From the example of the Skłodowskas, the Floating University was exemplary in educating its brave students. Bronya was indeed accepted to medical school at the Sorbonne in Paris, and Manya, as promised, began work as a nanny, first in Kraków with a family whom she unreservedly despised, telling her cousin Henrietta on December 10, 1885,
“My existence has been that of a prisoner [working for] a family of lawyers [who] when there is company speak a chimney-sweeper’s kind of French. . . . I shouldn’t like my worst enemy to live in such a hell. . . . They are sunk in the darkest stupidity. . . . I learned to know the human race a little better by being there. I learned that the characters described in novels really do exist, and that one must not enter into contact with people who have been corrupted by wealth.”

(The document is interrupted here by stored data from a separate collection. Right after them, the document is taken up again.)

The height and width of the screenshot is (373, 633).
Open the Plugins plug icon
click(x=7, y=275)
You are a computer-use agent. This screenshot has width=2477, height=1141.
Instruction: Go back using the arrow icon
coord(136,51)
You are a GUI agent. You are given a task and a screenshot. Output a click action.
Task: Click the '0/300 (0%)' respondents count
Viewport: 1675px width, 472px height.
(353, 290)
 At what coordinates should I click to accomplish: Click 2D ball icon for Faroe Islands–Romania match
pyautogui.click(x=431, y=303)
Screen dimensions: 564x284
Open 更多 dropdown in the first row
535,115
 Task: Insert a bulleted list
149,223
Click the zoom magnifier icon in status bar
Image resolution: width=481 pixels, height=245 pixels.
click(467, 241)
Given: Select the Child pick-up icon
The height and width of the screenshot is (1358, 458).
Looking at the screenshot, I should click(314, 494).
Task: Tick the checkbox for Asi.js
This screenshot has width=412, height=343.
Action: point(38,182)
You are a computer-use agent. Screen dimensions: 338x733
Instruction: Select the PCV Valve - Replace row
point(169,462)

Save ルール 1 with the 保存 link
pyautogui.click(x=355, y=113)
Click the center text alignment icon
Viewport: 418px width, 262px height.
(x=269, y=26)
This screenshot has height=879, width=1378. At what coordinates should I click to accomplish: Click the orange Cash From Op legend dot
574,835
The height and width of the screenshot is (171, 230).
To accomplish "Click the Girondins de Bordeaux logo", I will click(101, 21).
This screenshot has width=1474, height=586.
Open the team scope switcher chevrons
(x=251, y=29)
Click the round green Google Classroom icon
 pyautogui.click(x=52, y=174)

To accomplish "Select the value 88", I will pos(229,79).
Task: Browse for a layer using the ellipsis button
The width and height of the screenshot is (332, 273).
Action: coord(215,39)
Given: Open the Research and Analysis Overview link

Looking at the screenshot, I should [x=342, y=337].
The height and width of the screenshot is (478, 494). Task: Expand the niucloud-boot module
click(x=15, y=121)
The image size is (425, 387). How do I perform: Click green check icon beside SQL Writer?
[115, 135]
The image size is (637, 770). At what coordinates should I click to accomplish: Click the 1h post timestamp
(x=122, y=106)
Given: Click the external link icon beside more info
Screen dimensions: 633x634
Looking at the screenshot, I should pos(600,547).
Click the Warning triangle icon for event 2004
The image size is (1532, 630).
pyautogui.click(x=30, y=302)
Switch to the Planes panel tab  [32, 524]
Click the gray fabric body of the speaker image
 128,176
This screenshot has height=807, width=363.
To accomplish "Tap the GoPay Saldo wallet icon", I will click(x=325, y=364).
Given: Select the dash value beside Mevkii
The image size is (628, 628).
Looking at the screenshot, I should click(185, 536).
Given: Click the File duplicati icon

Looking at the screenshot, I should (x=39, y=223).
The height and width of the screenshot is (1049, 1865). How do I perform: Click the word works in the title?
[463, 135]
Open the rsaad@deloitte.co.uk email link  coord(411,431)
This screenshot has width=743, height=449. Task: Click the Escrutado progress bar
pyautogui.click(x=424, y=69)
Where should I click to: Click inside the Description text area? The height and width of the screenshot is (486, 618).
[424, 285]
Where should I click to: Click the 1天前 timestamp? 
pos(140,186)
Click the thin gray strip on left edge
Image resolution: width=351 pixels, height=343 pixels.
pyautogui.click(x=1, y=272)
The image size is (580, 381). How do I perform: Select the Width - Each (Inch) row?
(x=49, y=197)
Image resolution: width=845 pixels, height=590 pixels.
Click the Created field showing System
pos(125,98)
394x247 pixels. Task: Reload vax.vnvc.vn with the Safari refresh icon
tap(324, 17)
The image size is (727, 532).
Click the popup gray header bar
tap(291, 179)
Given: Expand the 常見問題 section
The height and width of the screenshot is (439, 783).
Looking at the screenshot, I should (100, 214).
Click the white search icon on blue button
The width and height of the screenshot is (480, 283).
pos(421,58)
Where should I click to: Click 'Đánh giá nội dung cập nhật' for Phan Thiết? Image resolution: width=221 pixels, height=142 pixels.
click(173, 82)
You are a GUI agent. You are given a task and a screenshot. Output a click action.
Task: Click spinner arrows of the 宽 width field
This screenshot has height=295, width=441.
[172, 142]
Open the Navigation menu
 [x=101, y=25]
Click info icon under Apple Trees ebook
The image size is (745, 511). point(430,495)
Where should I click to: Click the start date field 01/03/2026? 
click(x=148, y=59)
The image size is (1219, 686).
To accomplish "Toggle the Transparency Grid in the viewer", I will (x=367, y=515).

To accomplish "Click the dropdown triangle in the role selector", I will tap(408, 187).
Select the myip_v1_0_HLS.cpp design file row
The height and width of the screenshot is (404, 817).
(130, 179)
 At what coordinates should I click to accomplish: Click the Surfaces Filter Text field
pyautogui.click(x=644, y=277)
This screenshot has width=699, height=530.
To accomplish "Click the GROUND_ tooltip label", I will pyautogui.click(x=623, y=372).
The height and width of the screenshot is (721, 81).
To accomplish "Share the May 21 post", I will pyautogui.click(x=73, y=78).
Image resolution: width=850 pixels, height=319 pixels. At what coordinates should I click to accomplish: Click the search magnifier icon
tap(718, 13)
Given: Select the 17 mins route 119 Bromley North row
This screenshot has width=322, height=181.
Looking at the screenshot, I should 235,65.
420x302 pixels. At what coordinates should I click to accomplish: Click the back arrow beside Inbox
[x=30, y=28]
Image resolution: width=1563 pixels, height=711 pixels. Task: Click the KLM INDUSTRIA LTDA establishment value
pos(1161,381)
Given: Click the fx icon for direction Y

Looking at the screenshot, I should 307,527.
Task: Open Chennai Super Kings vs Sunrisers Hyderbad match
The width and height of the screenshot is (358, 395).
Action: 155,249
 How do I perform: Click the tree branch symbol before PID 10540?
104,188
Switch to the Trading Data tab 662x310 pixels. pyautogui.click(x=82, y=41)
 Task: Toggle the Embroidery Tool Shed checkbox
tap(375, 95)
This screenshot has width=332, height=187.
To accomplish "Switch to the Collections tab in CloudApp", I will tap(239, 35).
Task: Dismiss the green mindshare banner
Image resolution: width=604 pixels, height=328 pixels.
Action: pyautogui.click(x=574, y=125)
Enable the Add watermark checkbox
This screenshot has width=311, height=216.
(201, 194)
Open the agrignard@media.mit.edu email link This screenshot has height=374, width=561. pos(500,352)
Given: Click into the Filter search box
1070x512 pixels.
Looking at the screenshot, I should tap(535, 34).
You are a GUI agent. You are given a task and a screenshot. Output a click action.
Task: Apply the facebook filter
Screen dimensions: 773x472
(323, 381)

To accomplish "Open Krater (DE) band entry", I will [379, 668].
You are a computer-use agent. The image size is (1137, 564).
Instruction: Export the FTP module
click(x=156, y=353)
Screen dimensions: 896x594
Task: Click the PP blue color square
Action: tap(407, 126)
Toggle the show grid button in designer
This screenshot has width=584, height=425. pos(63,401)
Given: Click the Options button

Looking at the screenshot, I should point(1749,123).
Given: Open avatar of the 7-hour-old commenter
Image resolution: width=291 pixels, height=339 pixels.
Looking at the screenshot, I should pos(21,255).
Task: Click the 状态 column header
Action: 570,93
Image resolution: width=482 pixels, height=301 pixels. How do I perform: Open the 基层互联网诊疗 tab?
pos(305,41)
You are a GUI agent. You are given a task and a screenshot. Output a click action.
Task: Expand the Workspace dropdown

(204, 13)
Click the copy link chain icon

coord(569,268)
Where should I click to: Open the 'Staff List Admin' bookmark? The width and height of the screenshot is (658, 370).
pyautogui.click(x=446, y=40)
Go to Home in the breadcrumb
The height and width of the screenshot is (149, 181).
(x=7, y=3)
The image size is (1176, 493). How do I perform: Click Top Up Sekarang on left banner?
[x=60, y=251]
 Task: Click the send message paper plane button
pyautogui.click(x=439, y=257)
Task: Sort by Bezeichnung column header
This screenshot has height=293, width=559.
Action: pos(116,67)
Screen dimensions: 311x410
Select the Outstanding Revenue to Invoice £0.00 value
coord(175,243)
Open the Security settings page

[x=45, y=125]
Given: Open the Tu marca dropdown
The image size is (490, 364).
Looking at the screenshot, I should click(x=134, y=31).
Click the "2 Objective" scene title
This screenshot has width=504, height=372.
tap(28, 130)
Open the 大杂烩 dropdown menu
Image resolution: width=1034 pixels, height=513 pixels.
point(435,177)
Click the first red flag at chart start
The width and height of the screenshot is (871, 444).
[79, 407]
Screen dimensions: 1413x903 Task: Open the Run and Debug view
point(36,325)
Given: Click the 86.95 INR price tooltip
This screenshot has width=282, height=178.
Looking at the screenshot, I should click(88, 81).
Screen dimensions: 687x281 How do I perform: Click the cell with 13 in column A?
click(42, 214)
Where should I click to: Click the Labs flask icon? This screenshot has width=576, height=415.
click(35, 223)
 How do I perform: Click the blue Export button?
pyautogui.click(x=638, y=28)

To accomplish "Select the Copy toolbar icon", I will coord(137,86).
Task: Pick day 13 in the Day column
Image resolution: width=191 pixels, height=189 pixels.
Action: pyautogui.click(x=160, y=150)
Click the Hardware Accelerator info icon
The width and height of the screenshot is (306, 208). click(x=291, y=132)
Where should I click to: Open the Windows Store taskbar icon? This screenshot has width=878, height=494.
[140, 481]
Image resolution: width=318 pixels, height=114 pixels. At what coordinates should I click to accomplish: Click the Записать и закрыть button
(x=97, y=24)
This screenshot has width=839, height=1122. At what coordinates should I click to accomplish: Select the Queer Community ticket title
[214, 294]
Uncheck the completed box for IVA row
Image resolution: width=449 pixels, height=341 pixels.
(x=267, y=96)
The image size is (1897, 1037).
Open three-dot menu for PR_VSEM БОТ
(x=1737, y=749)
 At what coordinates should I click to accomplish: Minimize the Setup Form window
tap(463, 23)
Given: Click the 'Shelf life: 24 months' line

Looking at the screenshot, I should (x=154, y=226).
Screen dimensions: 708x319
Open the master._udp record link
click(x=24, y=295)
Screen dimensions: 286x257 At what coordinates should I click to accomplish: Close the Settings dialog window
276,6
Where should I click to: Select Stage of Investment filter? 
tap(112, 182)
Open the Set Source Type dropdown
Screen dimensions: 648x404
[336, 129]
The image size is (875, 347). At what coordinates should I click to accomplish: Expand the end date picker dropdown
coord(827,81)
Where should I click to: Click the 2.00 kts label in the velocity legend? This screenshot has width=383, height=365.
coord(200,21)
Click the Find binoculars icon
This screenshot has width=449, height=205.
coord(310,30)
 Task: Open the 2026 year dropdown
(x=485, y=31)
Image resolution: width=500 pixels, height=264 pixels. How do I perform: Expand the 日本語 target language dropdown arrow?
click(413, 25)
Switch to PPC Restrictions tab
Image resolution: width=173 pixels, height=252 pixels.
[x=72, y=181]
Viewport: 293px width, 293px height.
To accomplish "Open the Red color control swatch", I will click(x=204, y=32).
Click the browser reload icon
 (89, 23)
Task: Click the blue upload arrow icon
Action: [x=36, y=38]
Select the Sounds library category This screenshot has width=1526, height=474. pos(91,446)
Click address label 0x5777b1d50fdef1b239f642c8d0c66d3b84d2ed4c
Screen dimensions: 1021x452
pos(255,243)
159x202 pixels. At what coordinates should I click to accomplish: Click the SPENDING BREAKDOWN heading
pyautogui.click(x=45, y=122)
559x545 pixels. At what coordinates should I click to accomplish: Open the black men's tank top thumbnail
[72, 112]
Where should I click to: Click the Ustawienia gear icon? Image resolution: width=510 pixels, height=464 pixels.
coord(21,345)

Manya was then hired by the Zorawskis, the managers of a sugar-beet plantation north of Warsaw. The family house was stucco, with a pleasure garden, a croquet lawn, forty horses, and sixty cows, adjacent to the immense brick sugar-beet factory, which processed the bounty of two hundred acres, continually arriving in a stream of oxen carts, and discharged into the river a “dark, sticky scum.” Her charges on the estate included Bronka, eighteen; Andzia, ten; Stas, three; and Maryshna, six months. Manya wrote Henrietta that
“Stas is very funny. His
nyanya
told him God was everywhere. And he, with his little face agonized, asked: ‘Is he going to catch me? Will he bite
me?’ . . . I ought to think myself very lucky.” Manya and Bronka, with the parents’ assent, spent two hours a day teaching the farm’s eighteen peasant children how to read and write in Polish—an effort considered such a crime by Russian authorities it was punished with hard labor at a concentration camp. The Zorawskis paid Manya a good salary of five hundred rubles a year, and she would stay with them for four years. This job would change Manya’s future course in the world, but it also included “moments which I shall certainly count among the most cruel of my life.”